Il PDL, al di là della presenza di Angelino Alfano come Vicepremier e Ministro degli Interni, in qualche modo imposta dalle circostanze (sia lui sia Letta sono in qualche modo i “numeri due” dei rispettivi partiti), ha in effetti messo in campo una squadra meno impresentabile di quanto si potesse pensare all’inizio, anche se non di elevata qualità (in particolare la componente femminile). Va anche registrata una sorta di presenza “trasversale” di politici provenienti da Comunione e Liberazione, ossia Mario Mauro (ora con Monti) alla Difesa e Maurizio Lupi (PDL) alle Infrastrutture, ai quali andrà messo bene in chiaro (in particolare a Lupi) che l’interesse del Paese è una cosa, quello della Compagnia delle Opere è un’altra.
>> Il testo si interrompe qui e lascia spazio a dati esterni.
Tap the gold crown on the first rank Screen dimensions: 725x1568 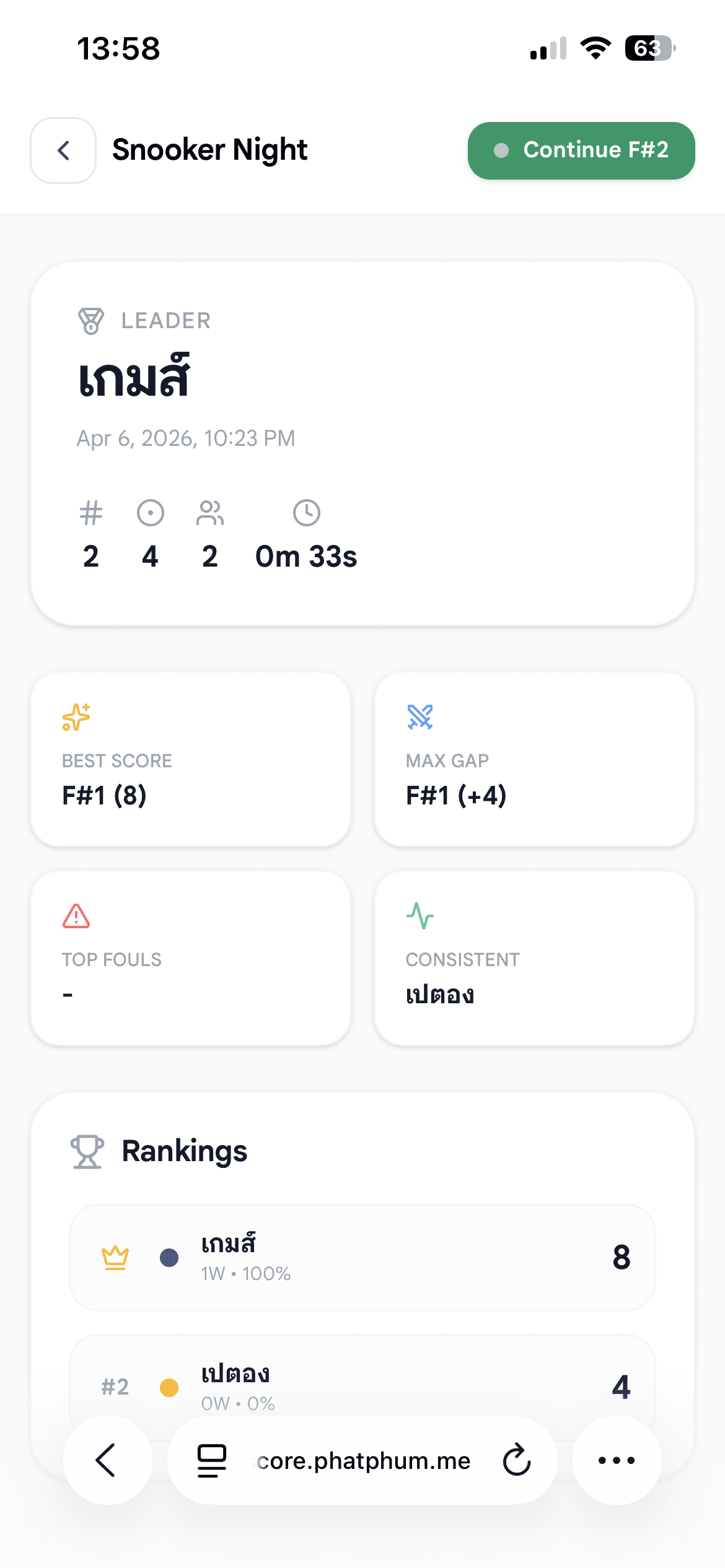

Positive poi, sul lato di Scelta civica, le riconferme di Anna Maria Cancellieri, spostata dagli Interni alla Giustizia, e di Enzo Moavero Milanesi agli Affari europei.
Insomma, la nave è in acqua, e si sa già che la navigazione sarà perigliosa, dal momento che le due forze maggiori che sostengono il Governo sono e restano alternative sotto il profilo delle scelte politiche e dei costumi: per questo al PD fin da subito necessita una chiara guida politica che potrà nascere solo da un serio percorso congressuale, per affrontare seriamente sia le problematiche immediate che la situazione complessiva impone sia le prevedibili insidie derivanti dall’accordo di governo con una forza politica che antepone sistematicamente le istanze del suo padrone al bene comune.